Web page summaries, for instance, only work with Samsung’s stock web browser, which doesn’t sync my history with other devices and kept nagging me to use its Samsung Pass password manager (despite having set Bitwarden as my system-level password manager). The summaries themselves were also overly brief, with no room for follow-up queries, and I soon decided they weren’t worth the trade-offs.
I had a similar experience with Samsung’s Chat Assist feature, which can rewrite text messages via a button on Samsung’s built-in keyboard. Its ability to intelligently insert emoji seemed especially promising, but I ended up retreating back to Google’s Gboard keyboard after too many run-ins with Samsung’s decidedly unintelligent gesture typing recognition.
And while Samsung’s Notes app has some neat AI features—including a way to auto-format typed notes with headings and bullet points—I’d much rather use Obsidian for note-taking. I’ve yet to get in the habit of using Samsung Notes as a starting point, and wish the Galaxy S24 Ultra could just format the content of any selected text instead.
Photo editing tricks
On the photo front, Samsung’s generative AI editing features have more obvious upsides, but some of them are tucked out of sight and others are hit-or-miss with their results.
Being able to remove unwanted objects from photos is a great feature—and unlike with Google’s Magic Eraser, it doesn’t require a Google One subscription—but you can get some weird results if the conditions aren’t just right. I tried to remove the waiter from a restaurant photo with my kids and their grandparents, for instance, and Samsung replaced him with a lamp that did not exist in reality. I tried removing a few people in the bleachers behind my son at a flag football game, and what was left looked vaguely skeletal.

Repositioning people in an existing photo is also hard to make work in practice, neat as it sounds in theory. I’ve yet to find a photo where I really wanted to use it, and the edited effect can look obvious if the cropping around the subject isn’t perfect.
The photo features that most impressed me were Samsung’s shadow and reflection removal, but they were also the hardest to find: To use them, you must swipe up on an existing photo, the tap the screen to see your options.

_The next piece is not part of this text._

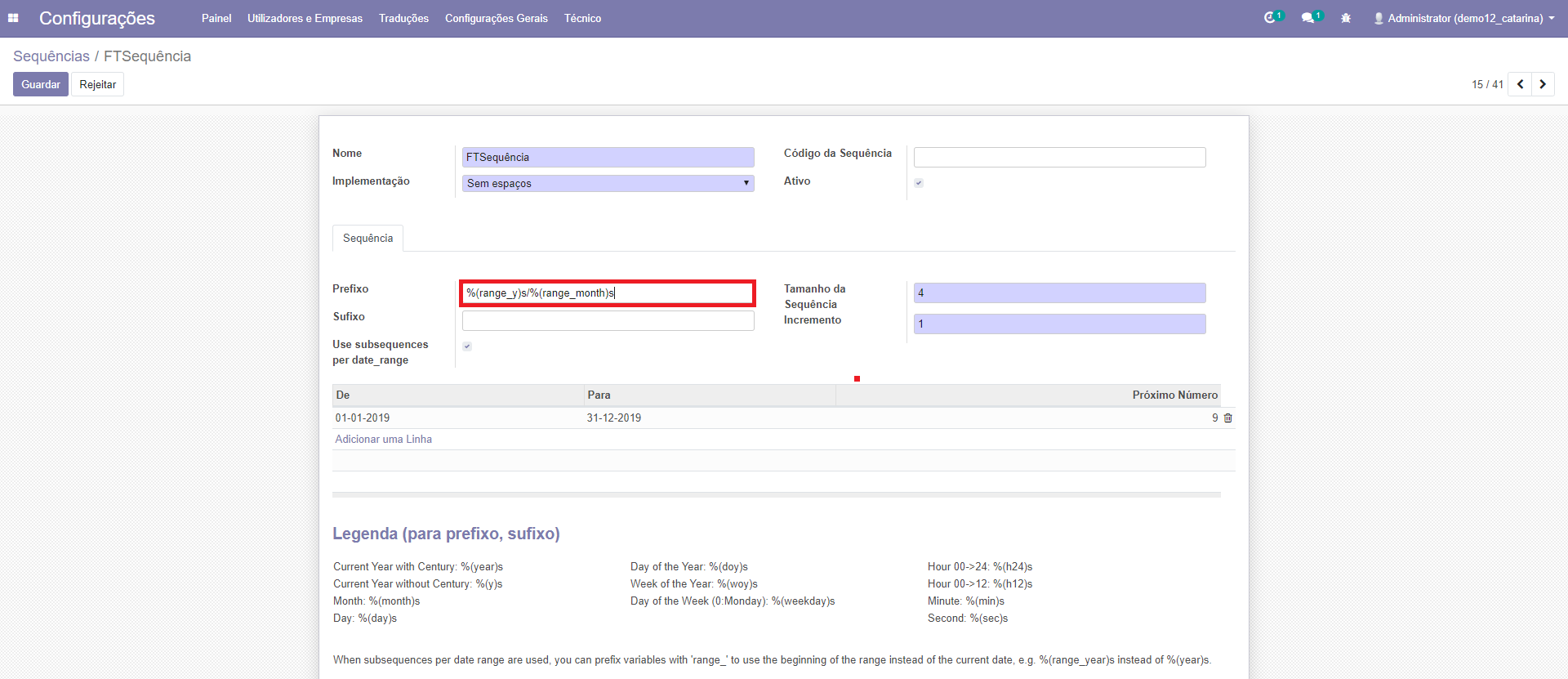
Task: Open the apps grid menu icon
Action: pos(13,18)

That leaves just one photo trick that I found to be unequivocally great: With Instant Slo Mo, Samsung uses AI frame generation to slow down existing videos without making them choppier. Not only does it work as advertised, but I found it easily via a pop-up tip that appears when you’re editing a video for the first time. (You can also quickly preview the slow motion effect via a long press.)
A noted absence
Since I’m using the Galaxy S24 Ultra in particular, I’m also bummed that Samsung didn’t build the audio recording app of my dreams—if only because it came so close to doing so.
Much like the Recorder app on Pixel phones, Samsung’s Voice Recorder can generate a transcript (and, optionally, a summary) using AI, letting you tap on the words to hear what was being said at the time. It works well enough, but I’d pay good money for Android app that combined audio recording and transcripts with handwriting, so I can take notes while recording interviews. Samsung’s actual Notes app doesn’t offer that capability.
This speaks to my broader ambivalence with Samsung’s AI features: They just feel bolted on in ways that could be just as easily accomplished with third-party software. If Samsung sees generative AI as more than just a parlor trick, it should find deeper ways to integrate the technology.
Instead of a summarize feature in Samsung’s browser, for instance, how about a universal summarize shortcut that applies to any document? How about making AI rewrites work with any text field, regardless of which keyboard you’re using? How about using AI to automate actions on apps and websites, as we’ve seen from Rabbit?
Of course, such things could also just get in the way, and one reason I like Samsung phones now is that they’ve gotten better at leaving you alone. Samsung may also eventually charge for AI features, and they’re not even worth buying the phone for at this point, let alone paying extra for them. Being able to ignore the AI features entirely—or just neglect them, as I often have—isn’t such a bad thing, especially when the rest of the phone is nice enough.